**What you need to do**: Under this line are records; the part from the line containing "Where should I" through the line containing "Open the Twitter social link icon" should be repeated exactly. Please exclude pictures.

**Source material**:
++++
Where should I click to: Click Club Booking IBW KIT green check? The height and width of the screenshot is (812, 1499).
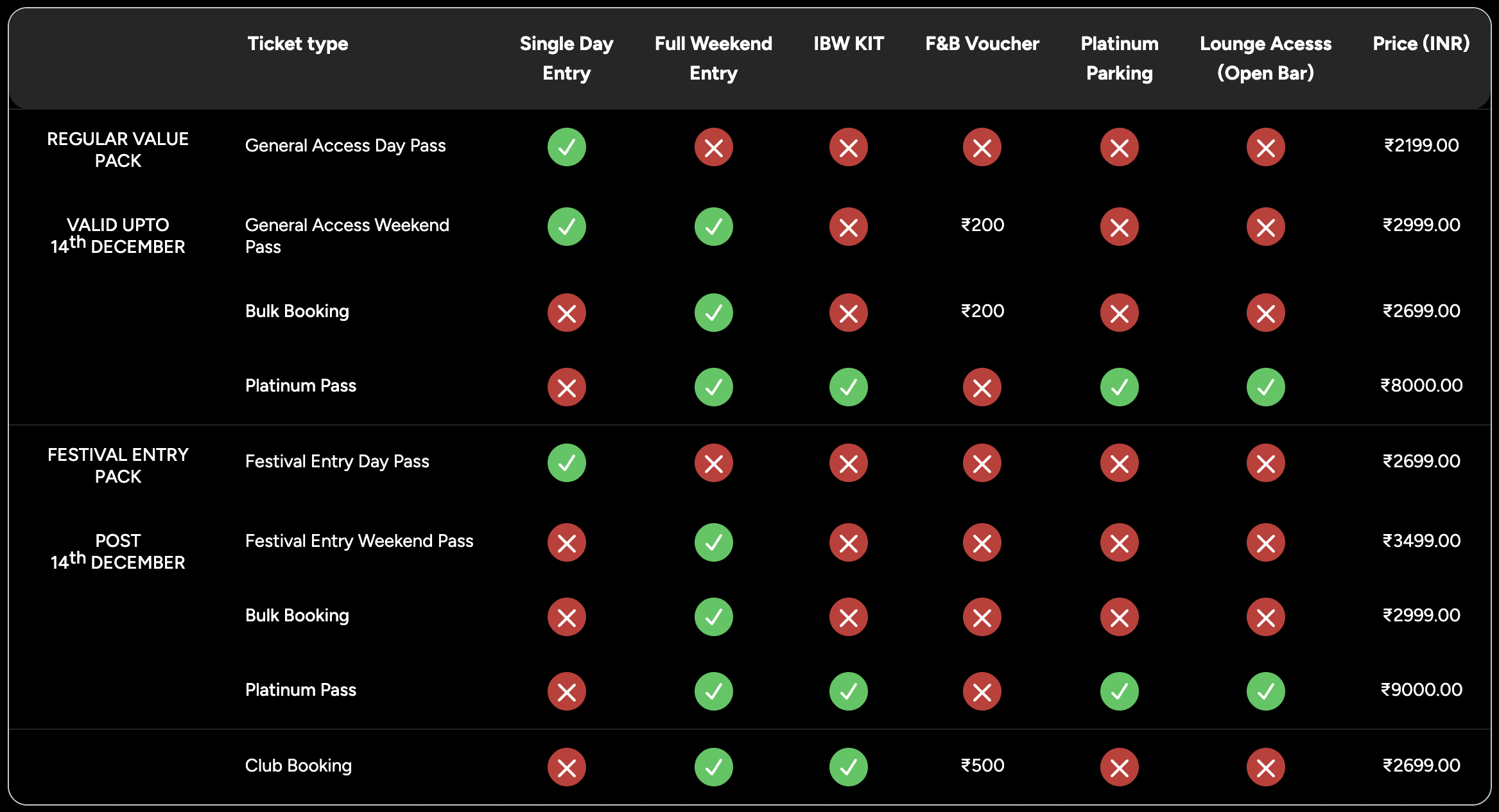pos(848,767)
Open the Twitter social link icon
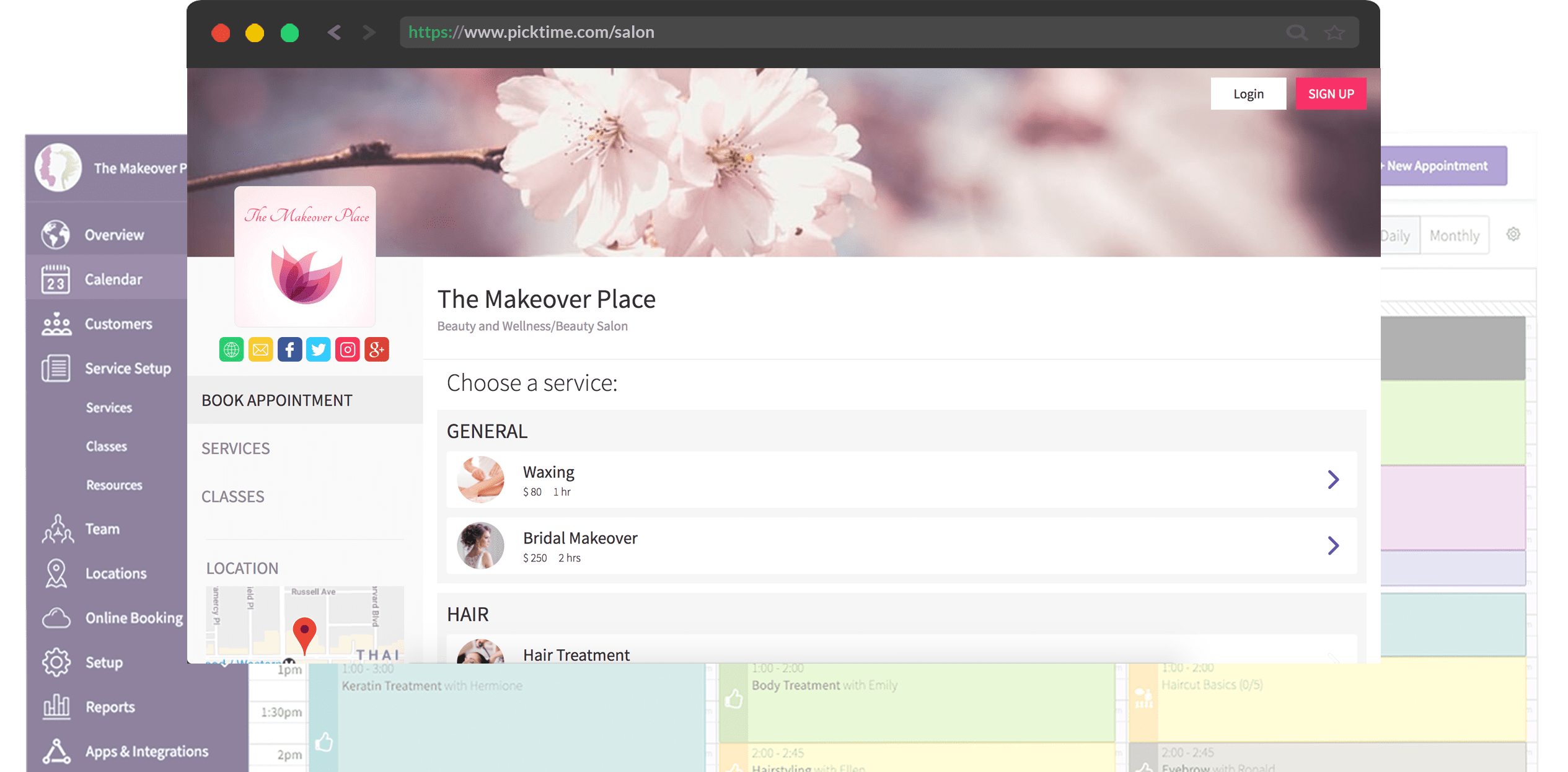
++++
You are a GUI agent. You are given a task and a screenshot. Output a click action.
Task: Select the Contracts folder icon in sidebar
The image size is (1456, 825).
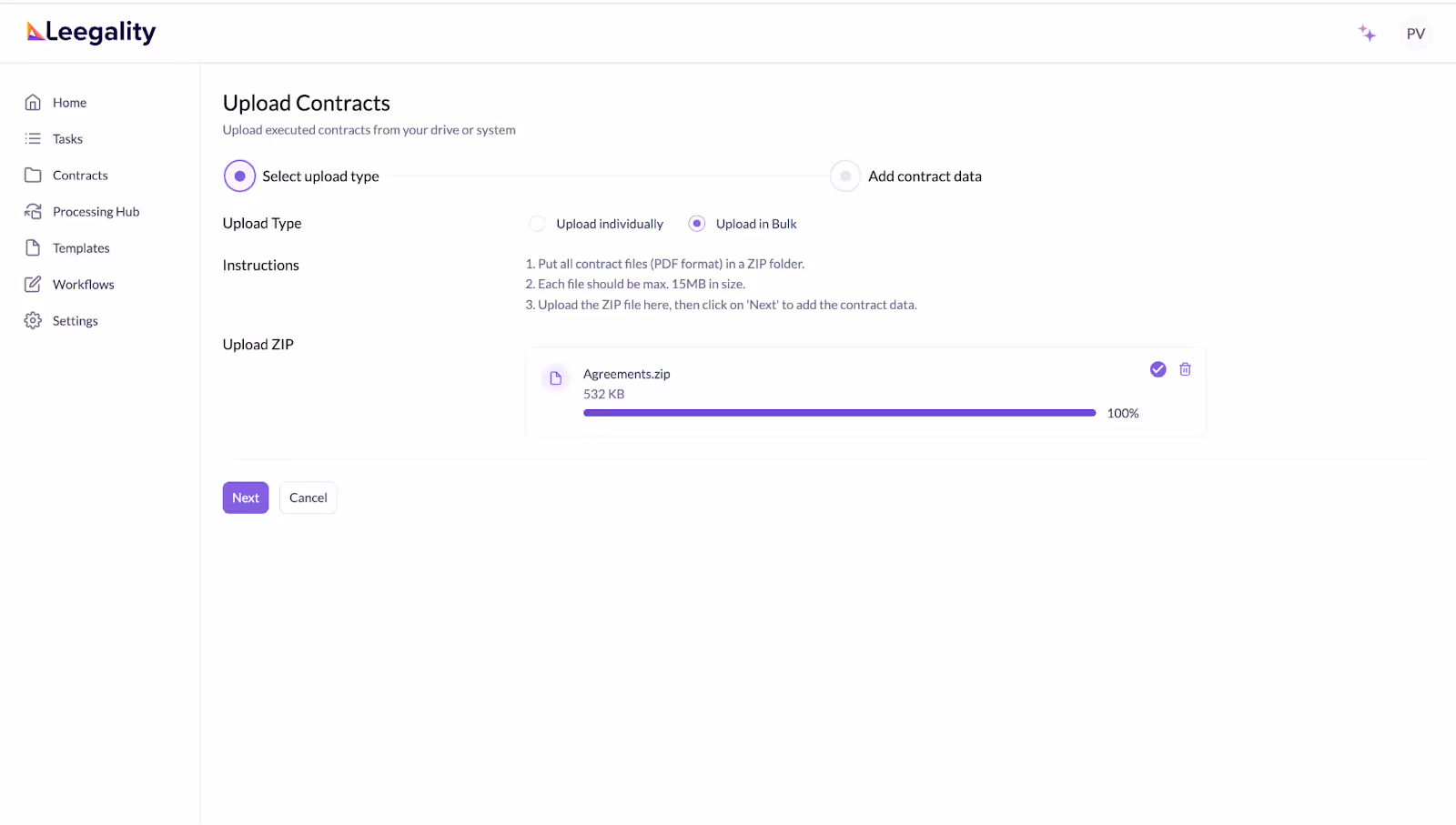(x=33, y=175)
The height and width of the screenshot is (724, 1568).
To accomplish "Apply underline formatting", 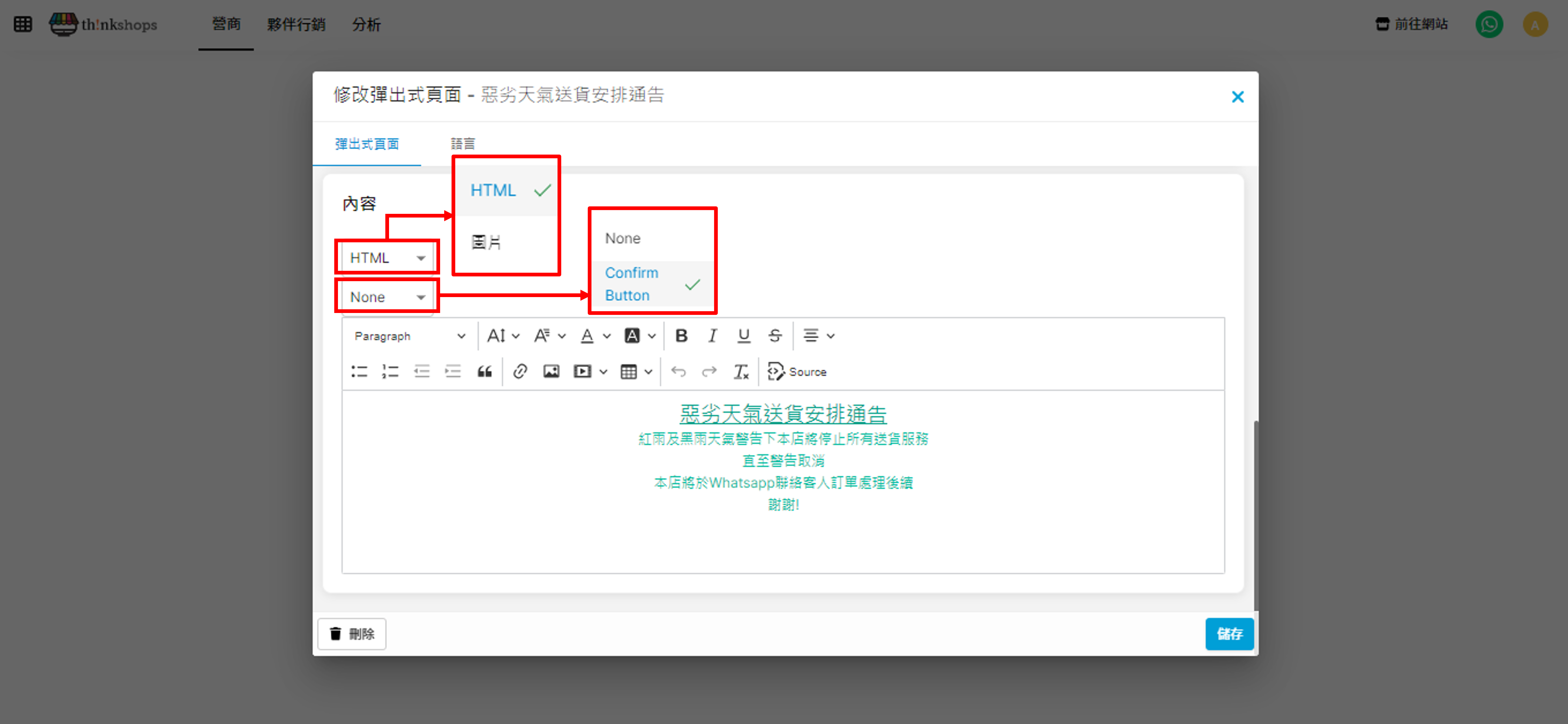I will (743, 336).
++++
**Response to the exercise**:
Where should I click to: Click Club Booking IBW KIT green check? The height and width of the screenshot is (812, 1499).
pos(848,767)
Open the Twitter social link icon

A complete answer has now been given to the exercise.